(Beginning of Records supplied)
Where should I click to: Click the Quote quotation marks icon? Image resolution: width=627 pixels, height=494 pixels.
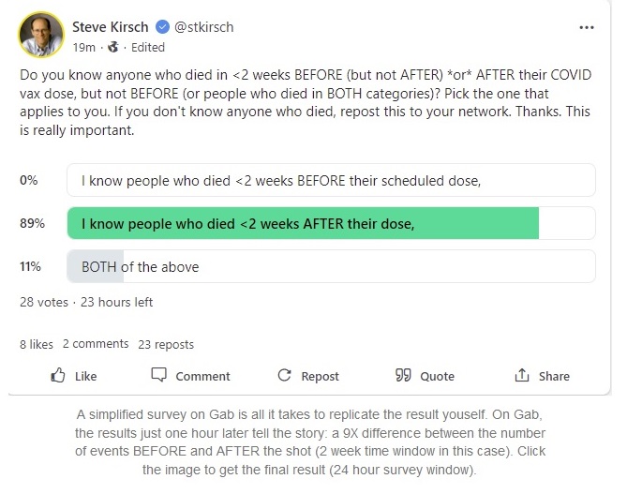tap(404, 376)
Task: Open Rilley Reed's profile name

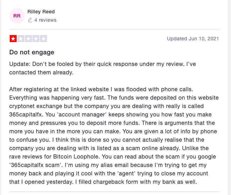Action: point(41,12)
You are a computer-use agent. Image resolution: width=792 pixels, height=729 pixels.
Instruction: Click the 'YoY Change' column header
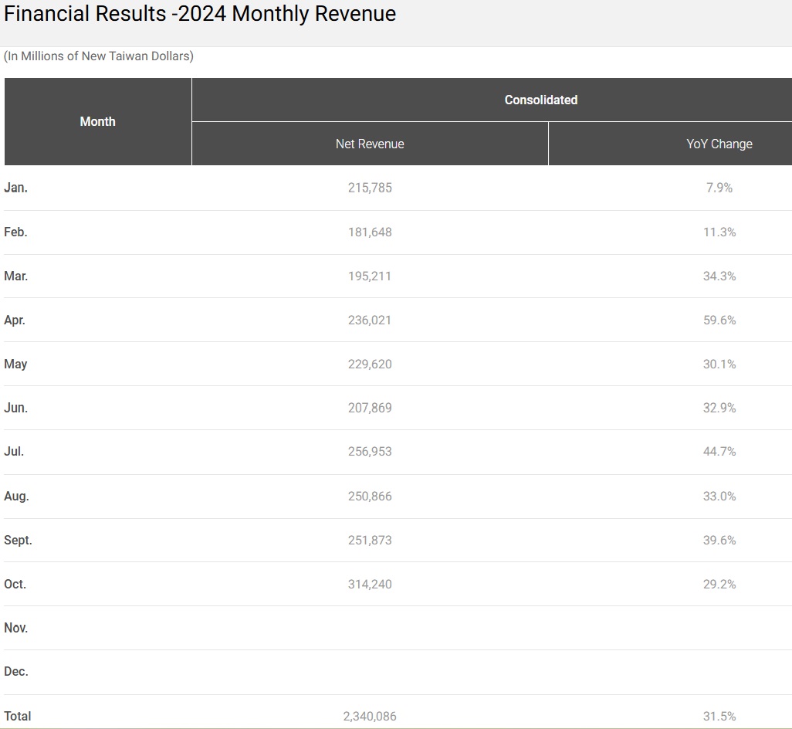(x=719, y=144)
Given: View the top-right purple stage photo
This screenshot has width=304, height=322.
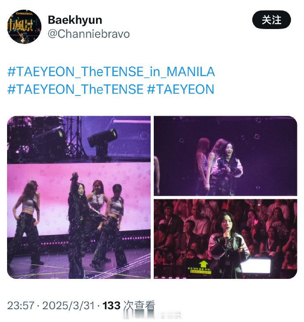Looking at the screenshot, I should tap(226, 156).
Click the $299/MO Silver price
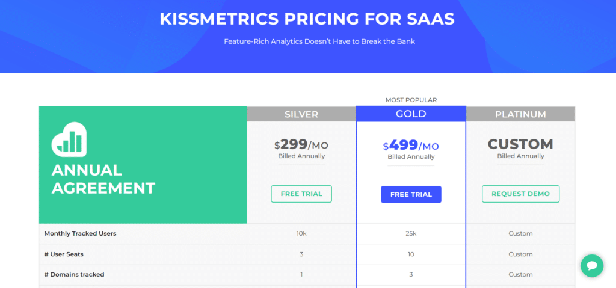616x288 pixels. 301,145
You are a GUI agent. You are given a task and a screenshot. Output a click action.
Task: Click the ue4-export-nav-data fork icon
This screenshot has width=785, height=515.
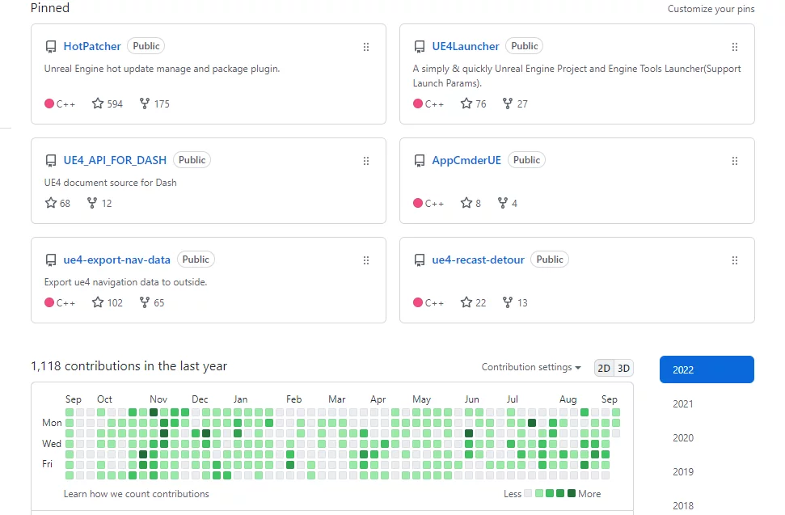145,302
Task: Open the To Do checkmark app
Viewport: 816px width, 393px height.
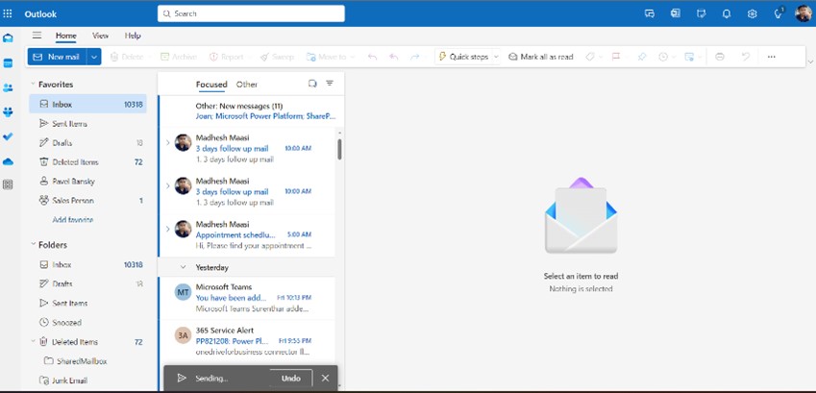Action: coord(8,136)
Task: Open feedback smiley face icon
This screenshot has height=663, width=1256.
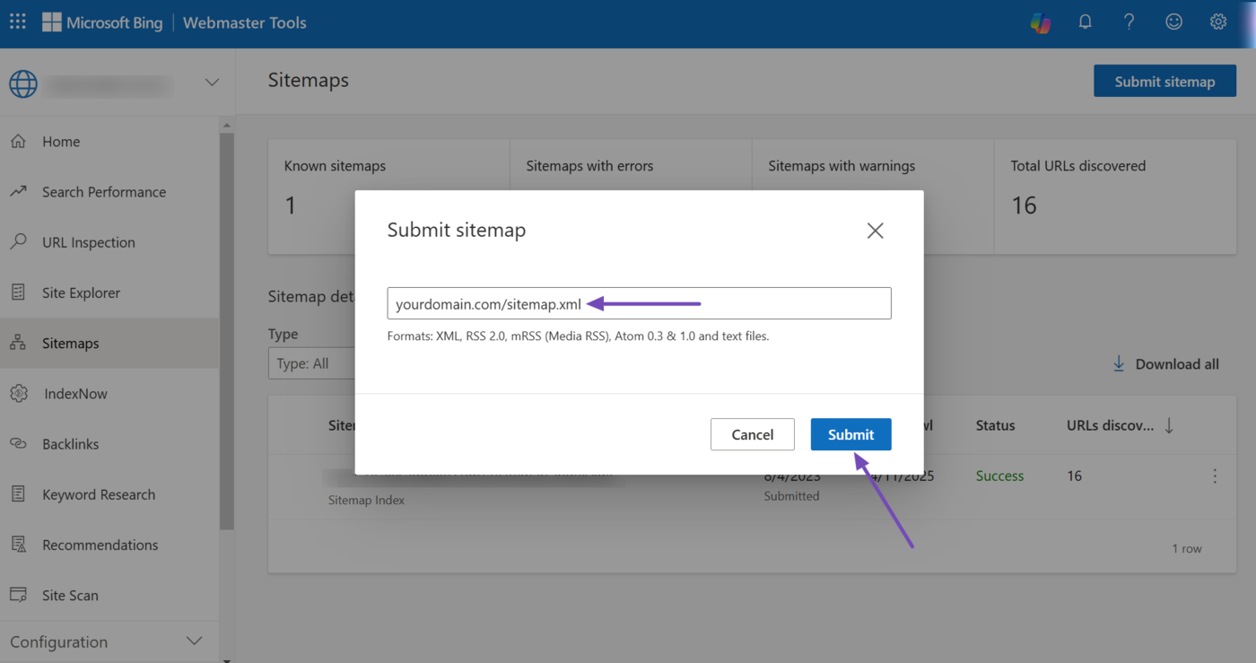Action: [x=1173, y=22]
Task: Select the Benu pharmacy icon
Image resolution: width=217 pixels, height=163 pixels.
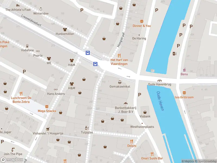Action: click(184, 70)

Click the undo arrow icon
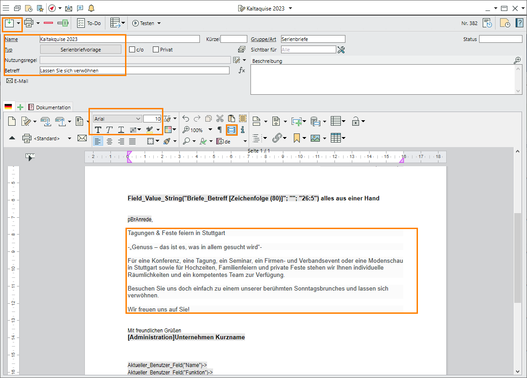186,119
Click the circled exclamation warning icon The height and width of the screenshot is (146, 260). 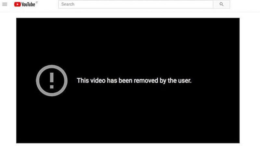pyautogui.click(x=52, y=80)
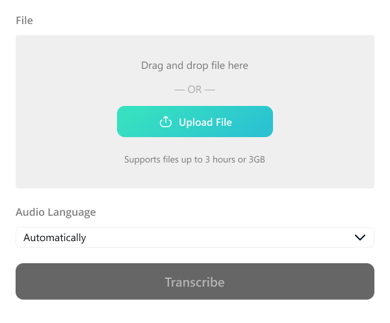Click the "Upload File" button text
390x323 pixels.
point(205,122)

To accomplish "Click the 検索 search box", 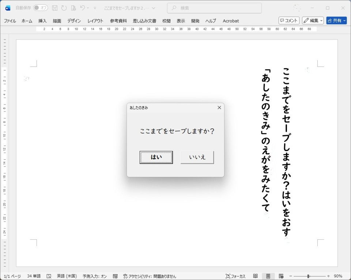I will [x=214, y=8].
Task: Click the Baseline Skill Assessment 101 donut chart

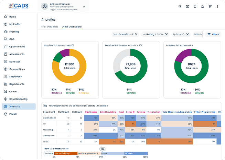Action: click(x=69, y=66)
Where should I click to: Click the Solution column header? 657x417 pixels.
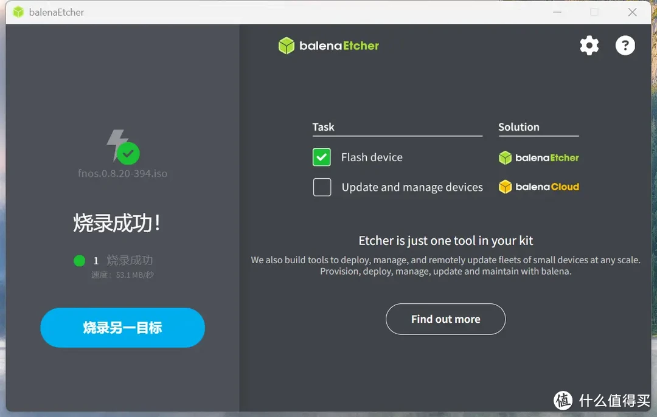518,127
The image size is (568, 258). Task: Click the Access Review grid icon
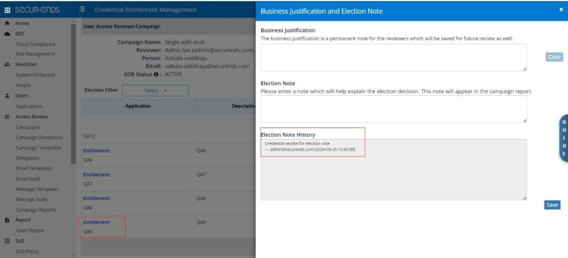point(7,117)
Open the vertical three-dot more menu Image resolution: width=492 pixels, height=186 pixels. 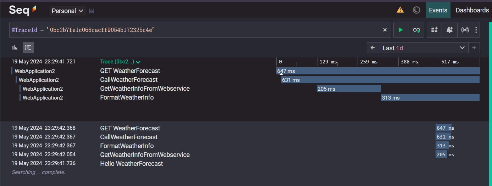click(x=476, y=30)
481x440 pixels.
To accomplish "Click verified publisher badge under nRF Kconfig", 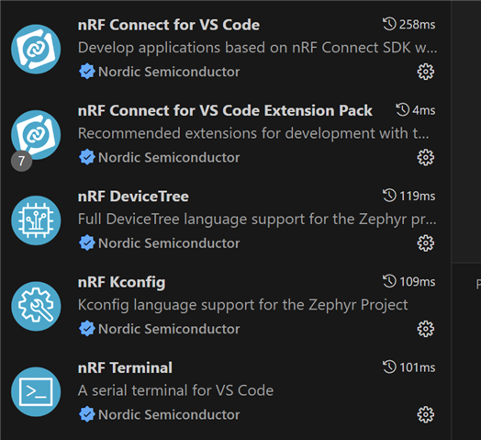I will (x=87, y=329).
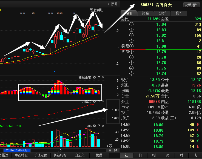Click the 决策矩阵 button
The height and width of the screenshot is (159, 202).
click(x=192, y=5)
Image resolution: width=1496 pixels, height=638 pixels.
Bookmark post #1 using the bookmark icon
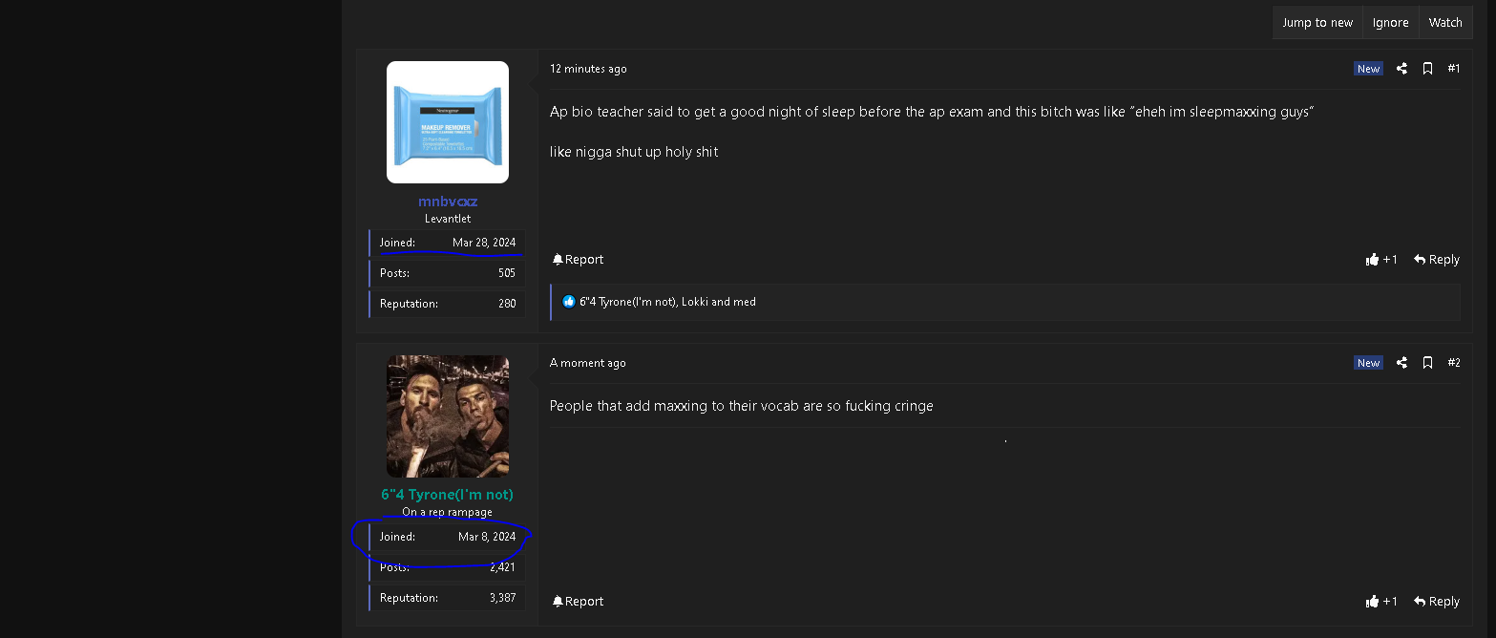click(x=1427, y=69)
(End of Records supplied)
* [Activity] Which lines in the records contain the word "agent"? Copy each one.

* [Solution for this problem]
You are a computer-use agent. Image resolution: width=792 pixels, height=729 pixels.
You are a GUI agent. You are given a task and a screenshot. Output a click action.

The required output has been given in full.